La conversación tiene que ver con ese legado, y también con el porvenir del libro, que es el objeto de esta serie que hoy culmina. En el despacho de Inge hay una enorme memorabilia de los años pasados, de sus contactos con el mundo entero, pero también de un aspecto que ahora, en su cumpleaños, ella misma ha resaltado con alegría: sus años de fotógrafa, cuando retrató borracho a Hemingway en su finca de Cuba o cuando sorprendió a Greta Garbo sonándose en una calle chic de Nueva York. Inge nació en Alemania; conoció a quien sería su marido haciéndole fotos, y ahora, aquella combinación que la ausencia de Giangiacomo llenó de melancolía es lo que está detrás de este universo que Carlo, el hijo, mantiene a flote y navegando.

 

Pregunta. ¿Cómo se siente en un mundo que ha cambiado tanto?
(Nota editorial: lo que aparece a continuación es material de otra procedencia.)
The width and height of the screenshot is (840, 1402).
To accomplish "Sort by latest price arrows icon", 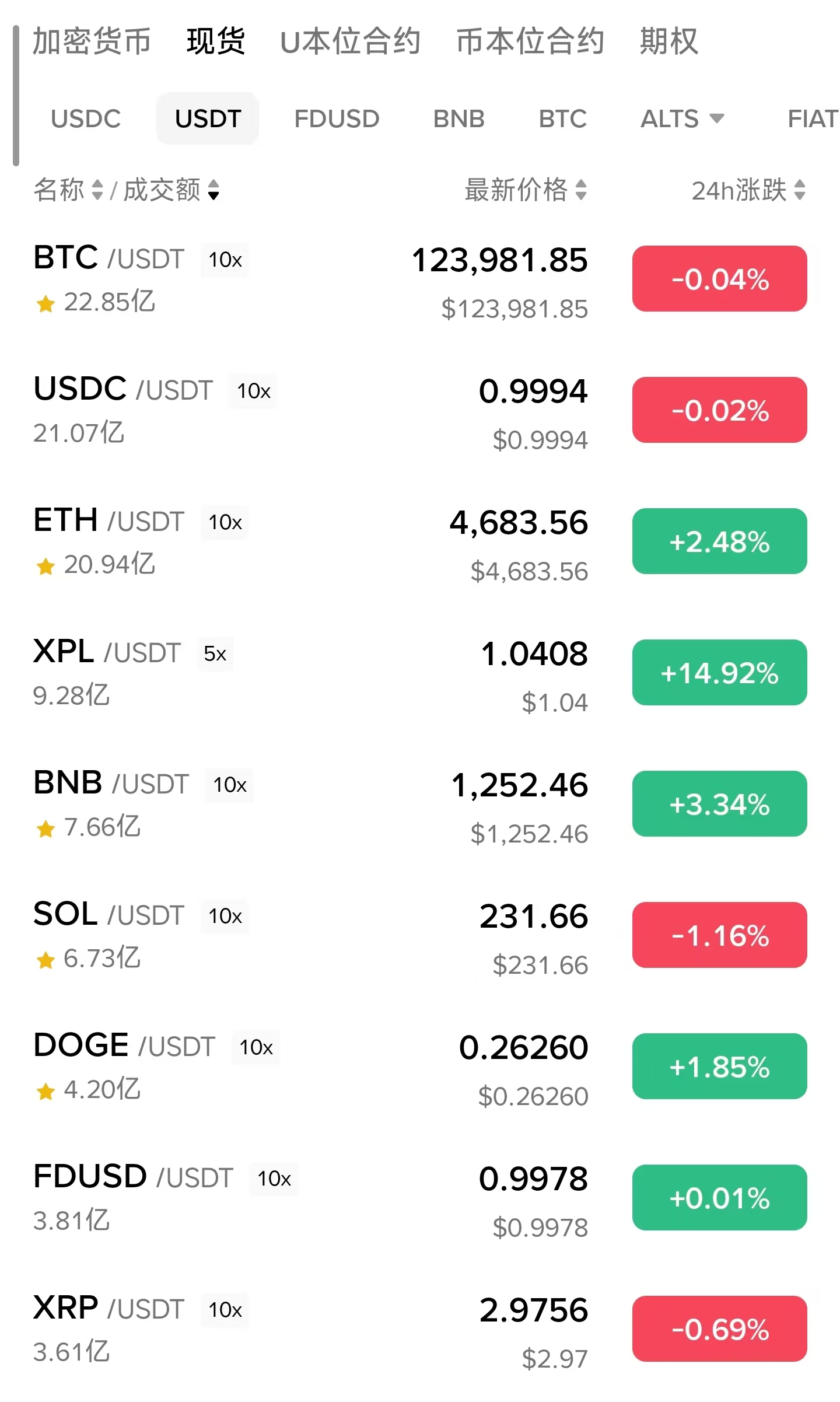I will coord(580,190).
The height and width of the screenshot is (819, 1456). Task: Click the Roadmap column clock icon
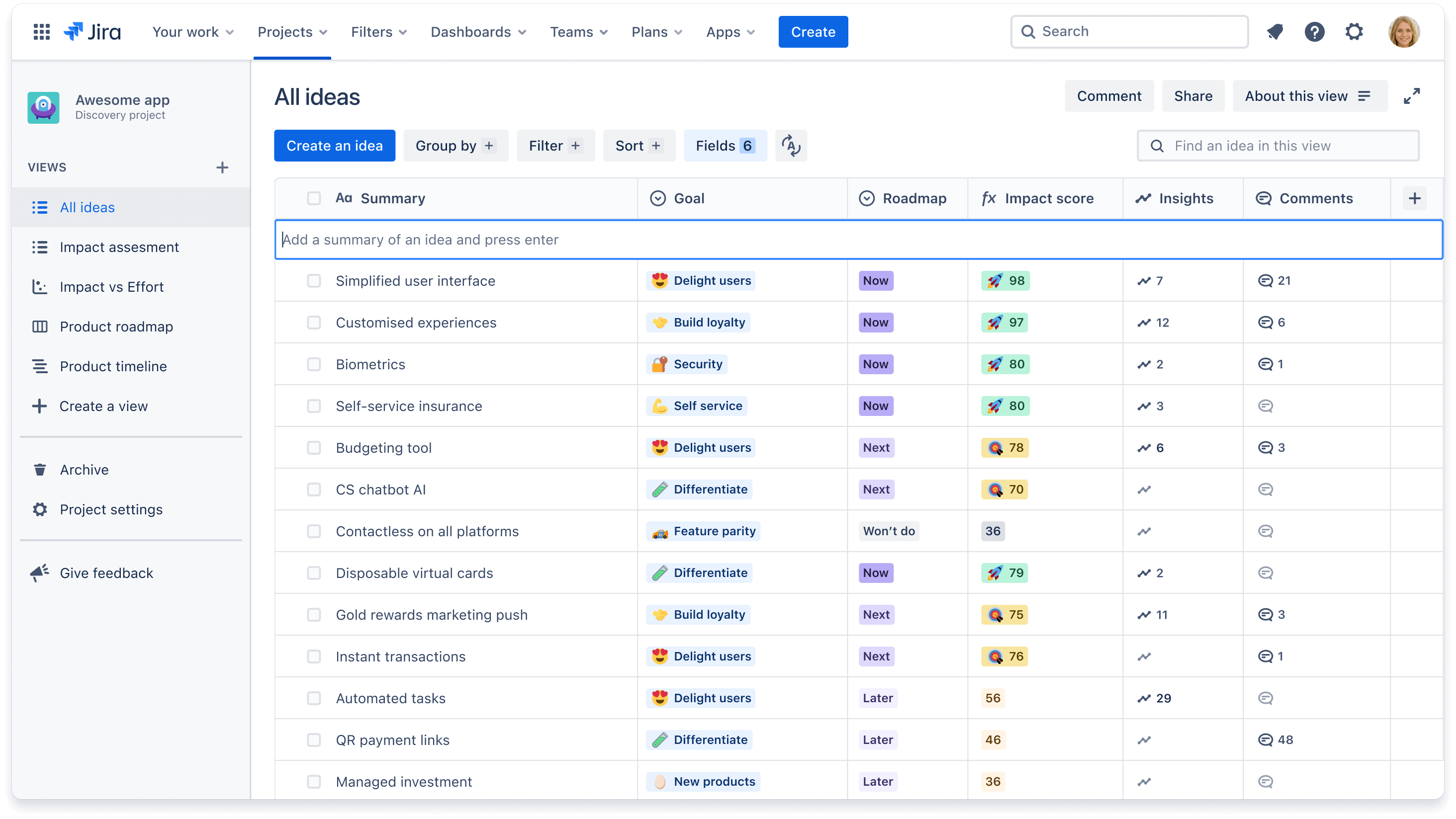click(x=866, y=198)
Respuesta. Usted me ha dicho que iba a tener en esta serie a viejos amigos, como Peter Mayer, Antoine Gallimard y Michael Krüger… Oí esos nombres y pensé que son dinosaurios. Pero es que yo soy el más viejo de los dinosaurios. Y es cierto que nuestro mundo ha cambiado mucho; ahí están los e-books, hay que afrontarlos como una novedad que marca un rumbo. Están, son el futuro, pero creo también que el libro de papel es un producto único. Porque es barato y porque es como aquellos proyectos que no se pueden mejorar; los libros son objetos incluso sensuales; se puede oler el papel, se pueden ver las gráficas, se puede tocar, se puede escribir incluso dentro del libro. El libro no puede desaparecer en absoluto…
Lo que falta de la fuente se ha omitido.